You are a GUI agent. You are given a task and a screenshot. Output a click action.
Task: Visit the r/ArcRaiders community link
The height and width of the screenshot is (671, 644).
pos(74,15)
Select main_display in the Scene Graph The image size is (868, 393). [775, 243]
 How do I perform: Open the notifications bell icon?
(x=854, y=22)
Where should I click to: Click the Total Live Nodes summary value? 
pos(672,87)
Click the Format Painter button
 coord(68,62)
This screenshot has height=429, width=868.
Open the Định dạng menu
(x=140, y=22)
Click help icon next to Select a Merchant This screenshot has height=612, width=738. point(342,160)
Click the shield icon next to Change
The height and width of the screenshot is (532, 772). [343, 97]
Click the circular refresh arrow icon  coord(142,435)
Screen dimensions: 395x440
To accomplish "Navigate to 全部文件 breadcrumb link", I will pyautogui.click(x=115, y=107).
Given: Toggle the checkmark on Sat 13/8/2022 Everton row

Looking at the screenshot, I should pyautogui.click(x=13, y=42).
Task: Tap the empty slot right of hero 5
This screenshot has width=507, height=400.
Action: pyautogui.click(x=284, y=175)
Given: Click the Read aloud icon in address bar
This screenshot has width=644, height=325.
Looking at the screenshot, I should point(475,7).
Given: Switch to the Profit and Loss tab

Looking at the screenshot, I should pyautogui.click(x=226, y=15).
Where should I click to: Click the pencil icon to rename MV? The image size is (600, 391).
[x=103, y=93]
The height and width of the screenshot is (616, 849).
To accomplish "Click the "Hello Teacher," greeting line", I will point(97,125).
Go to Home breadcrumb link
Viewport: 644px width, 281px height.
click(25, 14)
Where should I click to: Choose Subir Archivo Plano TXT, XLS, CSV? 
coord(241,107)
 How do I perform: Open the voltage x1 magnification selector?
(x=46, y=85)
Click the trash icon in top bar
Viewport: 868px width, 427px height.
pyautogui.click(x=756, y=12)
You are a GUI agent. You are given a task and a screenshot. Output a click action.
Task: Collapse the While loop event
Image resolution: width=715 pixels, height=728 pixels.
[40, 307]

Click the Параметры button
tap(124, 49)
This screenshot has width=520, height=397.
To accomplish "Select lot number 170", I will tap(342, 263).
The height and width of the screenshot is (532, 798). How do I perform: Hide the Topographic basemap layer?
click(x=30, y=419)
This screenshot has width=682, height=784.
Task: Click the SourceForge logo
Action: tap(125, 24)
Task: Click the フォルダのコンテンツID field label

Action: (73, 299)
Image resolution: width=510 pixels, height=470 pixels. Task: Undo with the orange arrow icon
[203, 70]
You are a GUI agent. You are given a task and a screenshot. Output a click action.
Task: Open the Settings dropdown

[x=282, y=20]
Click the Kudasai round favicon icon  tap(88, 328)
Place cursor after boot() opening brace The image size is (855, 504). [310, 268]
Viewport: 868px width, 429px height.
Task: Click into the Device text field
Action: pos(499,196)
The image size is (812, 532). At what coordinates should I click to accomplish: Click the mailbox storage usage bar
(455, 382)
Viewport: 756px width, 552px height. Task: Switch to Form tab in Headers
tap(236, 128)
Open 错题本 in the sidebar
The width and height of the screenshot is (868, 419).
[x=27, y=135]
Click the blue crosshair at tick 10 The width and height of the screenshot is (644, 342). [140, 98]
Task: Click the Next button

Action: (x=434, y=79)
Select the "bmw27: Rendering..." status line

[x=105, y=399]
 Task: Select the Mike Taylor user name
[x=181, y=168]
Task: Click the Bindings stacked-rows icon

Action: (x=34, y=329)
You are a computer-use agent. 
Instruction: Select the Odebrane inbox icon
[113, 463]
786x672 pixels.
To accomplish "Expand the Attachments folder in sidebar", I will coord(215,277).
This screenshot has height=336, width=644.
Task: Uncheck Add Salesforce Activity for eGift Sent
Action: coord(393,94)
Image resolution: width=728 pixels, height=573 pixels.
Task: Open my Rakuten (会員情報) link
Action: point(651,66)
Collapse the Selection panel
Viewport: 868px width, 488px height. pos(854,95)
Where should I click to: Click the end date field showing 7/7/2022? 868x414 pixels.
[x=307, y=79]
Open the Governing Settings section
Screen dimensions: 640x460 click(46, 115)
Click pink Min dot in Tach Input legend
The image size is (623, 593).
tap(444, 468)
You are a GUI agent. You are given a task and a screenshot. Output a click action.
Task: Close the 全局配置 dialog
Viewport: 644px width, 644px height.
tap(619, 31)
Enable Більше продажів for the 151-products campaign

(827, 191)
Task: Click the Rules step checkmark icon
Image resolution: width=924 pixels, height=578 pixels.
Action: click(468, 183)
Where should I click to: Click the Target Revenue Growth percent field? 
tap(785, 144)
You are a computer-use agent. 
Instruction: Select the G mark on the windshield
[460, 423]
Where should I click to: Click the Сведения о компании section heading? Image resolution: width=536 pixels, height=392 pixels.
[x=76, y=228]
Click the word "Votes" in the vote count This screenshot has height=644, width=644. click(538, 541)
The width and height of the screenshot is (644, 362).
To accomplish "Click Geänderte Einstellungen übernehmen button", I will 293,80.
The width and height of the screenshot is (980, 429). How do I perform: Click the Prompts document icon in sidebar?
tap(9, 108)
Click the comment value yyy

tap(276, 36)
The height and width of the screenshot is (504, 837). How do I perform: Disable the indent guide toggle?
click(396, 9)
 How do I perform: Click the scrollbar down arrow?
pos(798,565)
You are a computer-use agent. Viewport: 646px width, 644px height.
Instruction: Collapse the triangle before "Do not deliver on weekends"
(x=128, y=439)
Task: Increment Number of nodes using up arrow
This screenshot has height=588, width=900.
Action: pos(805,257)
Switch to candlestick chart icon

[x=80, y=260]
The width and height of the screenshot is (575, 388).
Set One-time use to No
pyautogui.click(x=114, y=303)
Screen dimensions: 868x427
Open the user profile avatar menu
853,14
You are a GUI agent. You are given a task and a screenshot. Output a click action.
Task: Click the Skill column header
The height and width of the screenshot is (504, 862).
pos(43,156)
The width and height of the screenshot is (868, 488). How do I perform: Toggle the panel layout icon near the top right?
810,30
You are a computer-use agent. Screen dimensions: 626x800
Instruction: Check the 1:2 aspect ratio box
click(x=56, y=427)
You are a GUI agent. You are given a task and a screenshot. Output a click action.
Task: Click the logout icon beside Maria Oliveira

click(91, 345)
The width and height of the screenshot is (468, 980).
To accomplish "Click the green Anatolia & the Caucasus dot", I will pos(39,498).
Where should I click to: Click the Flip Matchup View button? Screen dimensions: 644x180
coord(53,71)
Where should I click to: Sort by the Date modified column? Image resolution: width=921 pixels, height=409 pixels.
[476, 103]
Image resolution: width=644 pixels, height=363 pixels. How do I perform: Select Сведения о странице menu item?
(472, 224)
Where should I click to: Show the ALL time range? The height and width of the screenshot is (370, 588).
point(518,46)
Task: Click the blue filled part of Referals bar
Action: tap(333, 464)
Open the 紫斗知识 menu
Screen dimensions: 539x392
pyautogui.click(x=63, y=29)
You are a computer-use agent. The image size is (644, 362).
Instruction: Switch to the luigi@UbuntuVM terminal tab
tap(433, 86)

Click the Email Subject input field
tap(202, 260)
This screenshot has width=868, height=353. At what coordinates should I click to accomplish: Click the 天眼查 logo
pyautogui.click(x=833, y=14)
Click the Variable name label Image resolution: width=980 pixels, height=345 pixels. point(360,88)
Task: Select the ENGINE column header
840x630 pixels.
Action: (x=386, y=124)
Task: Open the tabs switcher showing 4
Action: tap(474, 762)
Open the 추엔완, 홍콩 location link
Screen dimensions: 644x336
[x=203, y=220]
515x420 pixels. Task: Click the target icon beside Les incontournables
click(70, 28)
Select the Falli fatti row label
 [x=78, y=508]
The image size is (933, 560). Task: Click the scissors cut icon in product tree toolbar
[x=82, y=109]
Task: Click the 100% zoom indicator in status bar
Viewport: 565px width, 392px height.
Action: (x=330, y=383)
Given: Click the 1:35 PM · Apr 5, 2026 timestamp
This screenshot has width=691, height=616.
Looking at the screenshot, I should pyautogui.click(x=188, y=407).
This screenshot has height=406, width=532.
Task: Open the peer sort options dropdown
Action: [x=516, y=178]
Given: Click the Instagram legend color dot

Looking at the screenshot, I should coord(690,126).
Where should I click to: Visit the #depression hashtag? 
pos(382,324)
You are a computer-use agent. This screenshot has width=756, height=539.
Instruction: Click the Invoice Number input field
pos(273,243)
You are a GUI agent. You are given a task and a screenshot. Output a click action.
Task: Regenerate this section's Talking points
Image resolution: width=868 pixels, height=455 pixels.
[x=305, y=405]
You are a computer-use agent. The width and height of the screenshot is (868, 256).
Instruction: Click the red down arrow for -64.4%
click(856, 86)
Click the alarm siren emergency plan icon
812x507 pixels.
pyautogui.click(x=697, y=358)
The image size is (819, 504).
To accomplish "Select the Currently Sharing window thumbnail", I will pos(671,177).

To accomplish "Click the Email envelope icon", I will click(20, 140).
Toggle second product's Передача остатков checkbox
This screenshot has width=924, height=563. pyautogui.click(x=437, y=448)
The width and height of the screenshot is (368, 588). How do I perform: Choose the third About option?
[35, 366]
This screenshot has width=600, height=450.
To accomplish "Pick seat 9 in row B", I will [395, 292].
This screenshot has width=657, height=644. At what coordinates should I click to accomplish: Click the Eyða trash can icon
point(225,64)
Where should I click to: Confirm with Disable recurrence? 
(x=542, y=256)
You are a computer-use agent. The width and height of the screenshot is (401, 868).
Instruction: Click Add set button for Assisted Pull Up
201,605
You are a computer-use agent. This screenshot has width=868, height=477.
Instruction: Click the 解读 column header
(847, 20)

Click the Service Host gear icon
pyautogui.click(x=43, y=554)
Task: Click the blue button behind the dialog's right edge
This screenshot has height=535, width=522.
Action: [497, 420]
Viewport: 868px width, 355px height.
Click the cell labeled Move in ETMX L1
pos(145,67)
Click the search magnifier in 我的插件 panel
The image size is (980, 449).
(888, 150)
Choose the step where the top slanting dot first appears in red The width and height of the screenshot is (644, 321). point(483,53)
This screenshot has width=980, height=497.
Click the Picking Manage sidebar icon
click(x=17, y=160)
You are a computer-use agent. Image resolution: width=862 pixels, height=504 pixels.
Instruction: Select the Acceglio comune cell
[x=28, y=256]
○ ○ ○ ○
◆ EXERCISE GOAL:
Copy out all lines of the material containing the word "breadcrumb".

◆ SOLUTION TO THIS PROBLEM:
To accomplish "Navigate to 全部文件 breadcrumb link", I will pyautogui.click(x=115, y=107).
Go to Home breadcrumb link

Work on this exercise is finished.